Director: Bryan Singer

Time: 120 minutes. Color.

The Final Solution, Aryan superiority, the two-front war—man, the Third Reich got just about everything wrong, didn’t it? As Valkyrie chronicles with chilly, inconsequential efficiency, the Reich couldn’t even conspire against itself without royally screwing it up.

Who knows how history would have been altered on July 20, 1944, if Col. Claus von Stauffenberg (Tom Cruise), the physically challenged yet morally empowered Nazi war hero, had left his booby-trapped briefcase in a place better suited to murder its intended target, Adolf Hitler? Would there have been a Berlin wall? Or, for that matter, a cold war? Intriguing questions, but they barely linger at the periphery of Bryan Singer’s thriller, which concerns itself less with the motives of the last great putsch against Der Führer and more with the cunning, intricate machinations deployed by Stauffenberg to mobilize a military coup for what would at least have been (the movie, mostly ahistorically, speculates) a German republic more amenable to negotiation with the Allies.
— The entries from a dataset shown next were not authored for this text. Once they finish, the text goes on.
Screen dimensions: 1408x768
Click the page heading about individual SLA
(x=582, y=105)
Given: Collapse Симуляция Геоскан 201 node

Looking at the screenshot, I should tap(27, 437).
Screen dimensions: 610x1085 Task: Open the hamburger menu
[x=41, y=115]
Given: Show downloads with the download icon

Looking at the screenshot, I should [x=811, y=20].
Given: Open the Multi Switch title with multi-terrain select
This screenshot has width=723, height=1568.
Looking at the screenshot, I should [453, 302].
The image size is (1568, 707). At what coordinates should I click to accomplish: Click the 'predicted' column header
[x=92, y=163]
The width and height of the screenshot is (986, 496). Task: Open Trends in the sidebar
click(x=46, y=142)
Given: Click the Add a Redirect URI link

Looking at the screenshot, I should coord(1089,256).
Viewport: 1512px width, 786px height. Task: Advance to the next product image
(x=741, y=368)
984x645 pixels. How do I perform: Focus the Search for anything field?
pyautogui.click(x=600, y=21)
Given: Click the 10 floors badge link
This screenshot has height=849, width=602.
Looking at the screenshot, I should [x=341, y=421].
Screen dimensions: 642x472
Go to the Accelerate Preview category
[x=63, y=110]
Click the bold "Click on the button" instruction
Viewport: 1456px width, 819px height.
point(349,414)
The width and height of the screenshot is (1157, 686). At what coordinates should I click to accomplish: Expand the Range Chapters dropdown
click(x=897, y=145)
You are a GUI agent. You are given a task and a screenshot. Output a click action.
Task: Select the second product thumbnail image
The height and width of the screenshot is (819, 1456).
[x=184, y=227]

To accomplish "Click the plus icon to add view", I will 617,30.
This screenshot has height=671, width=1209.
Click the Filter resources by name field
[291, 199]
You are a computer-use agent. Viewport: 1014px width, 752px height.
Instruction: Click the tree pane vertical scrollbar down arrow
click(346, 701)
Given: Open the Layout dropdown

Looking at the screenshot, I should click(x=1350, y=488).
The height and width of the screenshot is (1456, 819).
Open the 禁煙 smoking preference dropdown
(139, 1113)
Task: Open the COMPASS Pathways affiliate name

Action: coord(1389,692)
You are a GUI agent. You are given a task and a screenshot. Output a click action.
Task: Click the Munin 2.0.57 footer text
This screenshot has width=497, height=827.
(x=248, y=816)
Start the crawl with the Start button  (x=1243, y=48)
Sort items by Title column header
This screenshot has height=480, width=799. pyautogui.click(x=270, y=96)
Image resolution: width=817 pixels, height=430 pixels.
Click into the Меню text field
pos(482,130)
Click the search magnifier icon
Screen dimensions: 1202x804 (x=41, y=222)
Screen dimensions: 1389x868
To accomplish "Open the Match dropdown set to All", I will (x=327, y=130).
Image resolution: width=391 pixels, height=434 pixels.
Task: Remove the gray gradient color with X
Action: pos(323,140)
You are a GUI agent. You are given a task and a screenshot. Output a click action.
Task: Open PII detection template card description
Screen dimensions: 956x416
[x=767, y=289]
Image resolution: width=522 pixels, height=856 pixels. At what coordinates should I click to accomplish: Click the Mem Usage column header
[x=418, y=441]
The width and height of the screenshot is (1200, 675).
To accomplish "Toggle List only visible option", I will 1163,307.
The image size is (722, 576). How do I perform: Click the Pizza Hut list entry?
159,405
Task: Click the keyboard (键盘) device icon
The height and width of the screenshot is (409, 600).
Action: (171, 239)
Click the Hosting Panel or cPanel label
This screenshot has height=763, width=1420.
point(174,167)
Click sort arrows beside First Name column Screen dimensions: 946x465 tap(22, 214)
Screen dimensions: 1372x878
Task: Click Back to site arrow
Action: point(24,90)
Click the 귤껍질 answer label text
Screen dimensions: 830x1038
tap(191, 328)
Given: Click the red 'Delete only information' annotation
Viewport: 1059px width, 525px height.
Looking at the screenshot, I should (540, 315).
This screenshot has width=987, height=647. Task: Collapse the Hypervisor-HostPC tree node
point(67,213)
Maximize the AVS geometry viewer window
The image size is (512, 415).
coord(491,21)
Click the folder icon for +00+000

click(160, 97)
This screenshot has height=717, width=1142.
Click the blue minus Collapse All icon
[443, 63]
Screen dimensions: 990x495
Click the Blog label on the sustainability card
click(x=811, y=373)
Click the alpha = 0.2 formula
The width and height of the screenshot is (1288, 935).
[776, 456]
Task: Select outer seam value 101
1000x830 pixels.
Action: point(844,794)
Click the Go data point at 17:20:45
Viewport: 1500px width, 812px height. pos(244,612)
Going in, you wonder why Cruise would risk the good will he’s generated over more than two decades as a movie star to play a leading role in a Nazi uniform, no matter what his character’s attitude towards Hitler. But watching Stauffenberg consolidate and manipulate the varied elements of the assassination coup, you realize how Cruise, a paradigm of Hollywood control freaks, would be drawn to this stoic icon, whose real-life dashing good looks and magnetic intensity sustain his heroic stature in today’s Germany. That Stauffenberg’s failure was at least partly the fault of himself and his fellow plotters—thanks to their dithering over elaborate plans and tangled notions of loyalty to their Reich—is, for obvious reasons, left unexamined.

More’s the pity, then, that Cruise’s performance doesn’t disclose very much passion; the kind of passion, in any case, that would have pressed Stauffenberg to be, as he tells his aide, “involved in high treason with all means available to me.” Cruise is always more interesting onscreen when he lets his controlled persona go wild. But the movie is wound too tight for anyone, even Hitler (played here by David Bamber as a stooped, rasping serpent), to come unglued.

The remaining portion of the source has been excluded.